Source document:
= Beginning of Section =
Processing properties of active ingredient particles, for example their bulk density, wettability, pourability, stability, solubility properties etc., depend on the particle size and quite substantially on the particle size distribution. To achieve as rapid a release as possible from dosage forms, poorly soluble active ingredients are produced with as finely particulate a form as possible. On the other hand, in a retard form in which the release behavior is controlled via the particle size, generally a coarser grain size which controls the dissolution of the active ingredient particles within the desired time window is required.
To achieve good processing properties, the particle size distribution should be as narrowly limited as possible and be reproducibly generated. Also, for reasons of processability or stability of active ingredients, there is a need to produce active ingredients with a coarser, but defined and narrow, particle size distribution, wherein it is desirable that the particle size distribution is achieved directly by crystallization if at all possible without subsequent process steps such as sieving and grinding.
Grinding devices, such as, for example, rotor/stator devices, can be used for the production of fine-grained crystal particles and controlled influencing of the particle size of active ingredients.
In “Generation of fine Pharmaceutical Particles via Controlled Secondary Nucleation under High Shear Environment during Crystallization”, Organic Process Research & Development 2007, 11, pp. 699-703, Kamahara et al. describe precipitation crystallization in a solvent-antisolvent system with the aim of achieving a strong secondary nucleation and thus as fine a grain size as possible (average particle size 8-10 μm) through high supersaturations in the shear zone of the dispersion unit. As the product suspension is circulated via crystallizer and rotor/stator, unsteady conditions with regard to concentration and supersaturation obtain if there is constant dosage of the active ingredient solution. With batch sizes of 3-20 kg, as are customary in the production of active ingredients, larger systems are generally required.
= End of Section =
Records supplied:
= Beginning of Section =
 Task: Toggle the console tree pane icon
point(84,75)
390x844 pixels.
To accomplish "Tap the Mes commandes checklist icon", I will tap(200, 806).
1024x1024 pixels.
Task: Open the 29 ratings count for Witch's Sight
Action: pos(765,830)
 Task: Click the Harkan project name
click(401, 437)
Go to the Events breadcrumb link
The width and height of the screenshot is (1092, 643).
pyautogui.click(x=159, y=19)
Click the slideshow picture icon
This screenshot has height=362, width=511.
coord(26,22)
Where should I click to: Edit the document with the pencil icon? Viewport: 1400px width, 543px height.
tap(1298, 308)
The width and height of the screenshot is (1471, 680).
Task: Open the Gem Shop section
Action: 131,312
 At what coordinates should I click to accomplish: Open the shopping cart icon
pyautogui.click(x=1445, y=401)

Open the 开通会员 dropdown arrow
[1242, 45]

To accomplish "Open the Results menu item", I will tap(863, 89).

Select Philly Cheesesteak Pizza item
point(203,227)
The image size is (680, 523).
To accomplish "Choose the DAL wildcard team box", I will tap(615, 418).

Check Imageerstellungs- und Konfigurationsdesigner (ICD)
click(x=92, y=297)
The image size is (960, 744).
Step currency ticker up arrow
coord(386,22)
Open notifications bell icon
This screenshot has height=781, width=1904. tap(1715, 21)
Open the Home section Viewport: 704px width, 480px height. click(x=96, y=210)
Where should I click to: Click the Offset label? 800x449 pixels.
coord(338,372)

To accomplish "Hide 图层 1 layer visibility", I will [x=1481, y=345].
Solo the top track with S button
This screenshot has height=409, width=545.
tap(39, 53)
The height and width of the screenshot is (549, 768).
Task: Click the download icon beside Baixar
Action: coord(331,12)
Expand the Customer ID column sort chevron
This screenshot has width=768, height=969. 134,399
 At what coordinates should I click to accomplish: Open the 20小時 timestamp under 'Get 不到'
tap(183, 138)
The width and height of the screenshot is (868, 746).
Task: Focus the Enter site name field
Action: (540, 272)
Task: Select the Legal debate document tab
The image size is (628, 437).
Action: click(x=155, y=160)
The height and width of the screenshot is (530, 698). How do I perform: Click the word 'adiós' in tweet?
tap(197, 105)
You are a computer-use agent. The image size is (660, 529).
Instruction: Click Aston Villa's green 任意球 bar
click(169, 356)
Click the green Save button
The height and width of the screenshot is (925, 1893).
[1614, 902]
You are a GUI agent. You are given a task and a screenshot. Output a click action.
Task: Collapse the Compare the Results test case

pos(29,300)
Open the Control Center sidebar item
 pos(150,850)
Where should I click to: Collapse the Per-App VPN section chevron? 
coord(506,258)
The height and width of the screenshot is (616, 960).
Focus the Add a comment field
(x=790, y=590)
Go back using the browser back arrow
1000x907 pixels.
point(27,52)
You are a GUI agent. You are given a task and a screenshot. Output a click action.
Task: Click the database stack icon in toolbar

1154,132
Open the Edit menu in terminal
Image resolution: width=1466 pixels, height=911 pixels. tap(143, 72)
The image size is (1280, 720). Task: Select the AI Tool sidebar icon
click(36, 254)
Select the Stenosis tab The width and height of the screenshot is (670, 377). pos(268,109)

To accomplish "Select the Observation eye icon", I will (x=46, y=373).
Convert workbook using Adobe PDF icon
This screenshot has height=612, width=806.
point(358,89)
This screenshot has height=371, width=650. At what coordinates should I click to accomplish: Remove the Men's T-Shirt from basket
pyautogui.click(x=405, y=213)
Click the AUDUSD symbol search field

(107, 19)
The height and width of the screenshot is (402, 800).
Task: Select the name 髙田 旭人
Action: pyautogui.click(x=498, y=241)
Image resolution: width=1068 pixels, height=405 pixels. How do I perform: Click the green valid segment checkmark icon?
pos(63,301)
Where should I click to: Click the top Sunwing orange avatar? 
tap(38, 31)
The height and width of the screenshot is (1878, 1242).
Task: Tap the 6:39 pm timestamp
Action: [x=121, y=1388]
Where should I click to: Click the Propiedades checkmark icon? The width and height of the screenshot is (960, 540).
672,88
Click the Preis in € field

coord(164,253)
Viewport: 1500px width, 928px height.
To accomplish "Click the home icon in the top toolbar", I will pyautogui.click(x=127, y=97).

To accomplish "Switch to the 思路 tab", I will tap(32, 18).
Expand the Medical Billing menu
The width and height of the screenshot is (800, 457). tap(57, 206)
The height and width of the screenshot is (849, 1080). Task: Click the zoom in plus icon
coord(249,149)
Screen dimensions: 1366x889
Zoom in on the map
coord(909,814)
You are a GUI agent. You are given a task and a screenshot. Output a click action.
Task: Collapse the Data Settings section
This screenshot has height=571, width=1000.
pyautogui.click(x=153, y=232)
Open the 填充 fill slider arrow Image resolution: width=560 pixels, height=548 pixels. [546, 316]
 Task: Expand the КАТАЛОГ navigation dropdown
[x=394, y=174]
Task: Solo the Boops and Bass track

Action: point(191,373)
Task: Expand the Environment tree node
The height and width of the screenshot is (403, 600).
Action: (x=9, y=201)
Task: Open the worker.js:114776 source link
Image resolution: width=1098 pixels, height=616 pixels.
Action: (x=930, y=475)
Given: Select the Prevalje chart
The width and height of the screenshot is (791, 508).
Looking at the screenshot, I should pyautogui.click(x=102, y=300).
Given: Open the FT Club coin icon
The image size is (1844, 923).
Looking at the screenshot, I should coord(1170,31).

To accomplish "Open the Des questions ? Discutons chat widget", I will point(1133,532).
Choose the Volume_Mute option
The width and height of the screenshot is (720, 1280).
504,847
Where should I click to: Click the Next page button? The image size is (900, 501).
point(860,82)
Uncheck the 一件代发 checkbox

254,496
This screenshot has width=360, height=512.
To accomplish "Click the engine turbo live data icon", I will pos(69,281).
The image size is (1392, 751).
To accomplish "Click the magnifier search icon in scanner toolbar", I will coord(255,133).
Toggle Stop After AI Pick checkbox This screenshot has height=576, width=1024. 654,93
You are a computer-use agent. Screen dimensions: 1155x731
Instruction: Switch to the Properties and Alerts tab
= End of Section =
Work to be completed: In the text on active ingredient particle size, what batch sizes are customary in active ingredient production?

Your solution: 3-20 kg